Assembly of Defect-Free Microgel Nanomembranes for CO2 Separation

Yu Hoshino; Tomohiro Gyobu; Kazushi Imamura; Akira Hamasaki; Ryutaro Honda; Ryoga Horii; Chie Yamashita; Yuki Terayama; Takeshi Watanabe; Shoma Aki; Yida Liu; Junko Matsuda; Yoshiko Miura; Ikuo Taniguchi

doi:10.1021/acsami.1c06447

Assembly of Defect-Free Microgel Nanomembranes for CO₂ Separation

ACS Appl Mater Interfaces. 2021 Jun 30;13(25):30030-30038. doi: 10.1021/acsami.1c06447. Epub 2021 Jun 17.

Authors

Yu Hoshino^{1

2}, Tomohiro Gyobu¹, Kazushi Imamura¹, Akira Hamasaki¹, Ryutaro Honda¹, Ryoga Horii¹, Chie Yamashita^{1

2}, Yuki Terayama¹, Takeshi Watanabe^{1

2}, Shoma Aki^{1

2}, Yida Liu¹, Junko Matsuda^{3

4}, Yoshiko Miura¹, Ikuo Taniguchi³

Affiliations

¹ Department of Chemical Engineering, Faculty of Engineering, Kyushu University, 744 Motooka, Nishi-ku, Fukuoka 819-0395, Japan.
² Japan Carbon Cycle Lab., Inc., 4-1 Kyudaishinmachi, Nishi-ku, Fukuoka 819-0388, Japan.
³ International Institute for Carbon-Neutral Energy Research (WPI-I2CNER), Kyushu University, 744 Motooka, Nishi-ku, Fukuoka 819-0395, Japan.
⁴ International Research Center for Hydrogen Energy, Kyushu University, Fukuoka 819-0395, Japan.

PMID: 34139838
DOI: 10.1021/acsami.1c06447

Abstract

The development of robust and thin CO₂ separation membranes that allow fast and selective permeation of CO₂ will be crucial for rebalancing the global carbon cycle.
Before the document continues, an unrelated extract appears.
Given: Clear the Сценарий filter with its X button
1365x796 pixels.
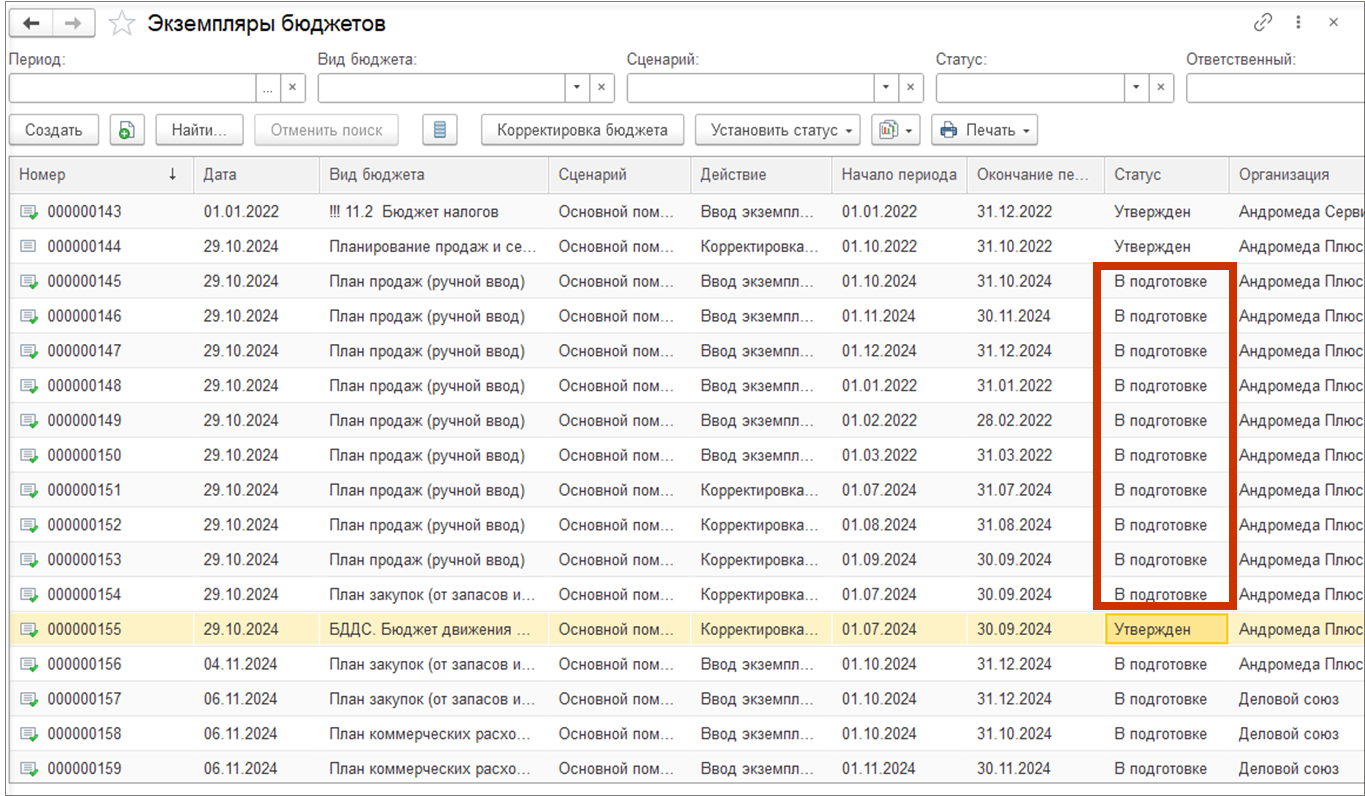Looking at the screenshot, I should click(x=911, y=88).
Hydrogels are attractive membrane materials because of their tunable chemical properties and exceptionally high diffusion coefficients for solutes. However, their fragility prevents the fabrication of thin defect-free membranes suitable for gas separation. Here, we report the assembly of defect-free hydrogel nanomembranes for CO₂ separation. Such membranes can be prepared by coating an aqueous suspension of colloidal hydrogel microparticles (microgels) onto a flat, rough, or micropatterned porous support as long as the pores are hydrophilic and the pore size is smaller than the diameter of the microgels. The deformability of the microgel particles enables the autonomous assembly of defect-free 30-50 nm-thick membrane layers from deformed ∼15 nm-thick discoidal particles. Microscopic analysis established that the penetration of water into the pores driven by capillary force assists the assembly of a defect-free dense hydrogel layer on the pores. Although the dried films did not show significant CO₂ permeance even in the presence of amine groups, the permeance dramatically increased when the membranes are adequately hydrated to form a hydrogel. This result indicated the importance of free water in the membranes to achieve fast diffusion of bicarbonate ions. The hydrogel nanomembranes consisting of amine-containing microgel particles show selective CO₂ permeation (850 GPU, α_CO2/N2 = 25) against post-combustion gases. Acid-containing microgel membranes doped with amines show highly selective CO₂ permeation against post-combustion gases (1010 GPU, α_CO2/N2 = 216) and direct air capture (1270 GPU, α_CO2/N2 = 2380). The membrane formation mechanism reported in this paper will provide insights into the self-assembly of soft matters. Furthermore, the versatile strategy of fabricating hydrogel nanomembranes by the autonomous assembly of deformable microgels will enable the large-scale manufacturing of high-performance separation membranes, allowing low-cost carbon capture from post-combustion gases and atmospheric air.

Keywords: CO2 separation; deformable microgel; microgel membrane; micropatterned membrane; self-assembly.